START Material shown

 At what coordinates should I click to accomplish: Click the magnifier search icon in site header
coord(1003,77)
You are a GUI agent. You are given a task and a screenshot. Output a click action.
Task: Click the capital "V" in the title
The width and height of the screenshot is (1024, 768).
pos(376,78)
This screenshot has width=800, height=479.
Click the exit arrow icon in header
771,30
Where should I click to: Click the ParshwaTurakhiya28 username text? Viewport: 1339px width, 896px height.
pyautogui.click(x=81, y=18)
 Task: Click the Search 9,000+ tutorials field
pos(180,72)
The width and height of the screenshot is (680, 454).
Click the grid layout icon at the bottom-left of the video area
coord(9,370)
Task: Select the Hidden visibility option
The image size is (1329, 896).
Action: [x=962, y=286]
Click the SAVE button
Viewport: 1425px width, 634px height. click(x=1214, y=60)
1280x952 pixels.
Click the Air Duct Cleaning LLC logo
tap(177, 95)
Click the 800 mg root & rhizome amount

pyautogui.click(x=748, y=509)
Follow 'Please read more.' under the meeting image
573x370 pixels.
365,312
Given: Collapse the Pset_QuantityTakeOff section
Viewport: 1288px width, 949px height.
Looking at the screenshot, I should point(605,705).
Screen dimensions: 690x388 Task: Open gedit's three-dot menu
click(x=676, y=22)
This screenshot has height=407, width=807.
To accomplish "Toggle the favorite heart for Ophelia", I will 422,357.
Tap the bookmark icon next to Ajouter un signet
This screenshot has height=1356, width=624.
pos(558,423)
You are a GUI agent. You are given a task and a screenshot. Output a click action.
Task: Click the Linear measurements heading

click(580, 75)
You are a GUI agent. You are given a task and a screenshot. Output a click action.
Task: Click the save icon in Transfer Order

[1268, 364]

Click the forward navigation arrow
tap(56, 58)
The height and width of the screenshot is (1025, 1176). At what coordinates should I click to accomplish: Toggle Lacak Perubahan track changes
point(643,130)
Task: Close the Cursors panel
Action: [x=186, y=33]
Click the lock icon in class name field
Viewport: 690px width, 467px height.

END Material shown

__Aim of the exercise__
Repeat the entire listing above, keeping every line exactly the same.

__Answer to the problem__
 At what coordinates should I click to accomplish: Click the magnifier search icon in site header
coord(1003,77)
You are a GUI agent. You are given a task and a screenshot. Output a click action.
Task: Click the capital "V" in the title
The width and height of the screenshot is (1024, 768).
pos(376,78)
This screenshot has width=800, height=479.
Click the exit arrow icon in header
771,30
Where should I click to: Click the ParshwaTurakhiya28 username text? Viewport: 1339px width, 896px height.
pyautogui.click(x=81, y=18)
 Task: Click the Search 9,000+ tutorials field
pos(180,72)
The width and height of the screenshot is (680, 454).
Click the grid layout icon at the bottom-left of the video area
coord(9,370)
Task: Select the Hidden visibility option
The image size is (1329, 896).
Action: [x=962, y=286]
Click the SAVE button
Viewport: 1425px width, 634px height. click(x=1214, y=60)
1280x952 pixels.
Click the Air Duct Cleaning LLC logo
tap(177, 95)
Click the 800 mg root & rhizome amount

pyautogui.click(x=748, y=509)
Follow 'Please read more.' under the meeting image
573x370 pixels.
365,312
Given: Collapse the Pset_QuantityTakeOff section
Viewport: 1288px width, 949px height.
Looking at the screenshot, I should point(605,705).
Screen dimensions: 690x388 Task: Open gedit's three-dot menu
click(x=676, y=22)
This screenshot has height=407, width=807.
To accomplish "Toggle the favorite heart for Ophelia", I will 422,357.
Tap the bookmark icon next to Ajouter un signet
This screenshot has height=1356, width=624.
pos(558,423)
You are a GUI agent. You are given a task and a screenshot. Output a click action.
Task: Click the Linear measurements heading

click(580, 75)
You are a GUI agent. You are given a task and a screenshot. Output a click action.
Task: Click the save icon in Transfer Order

[1268, 364]

Click the forward navigation arrow
tap(56, 58)
The height and width of the screenshot is (1025, 1176). At what coordinates should I click to accomplish: Toggle Lacak Perubahan track changes
point(643,130)
Task: Close the Cursors panel
Action: [x=186, y=33]
Click the lock icon in class name field
Viewport: 690px width, 467px height.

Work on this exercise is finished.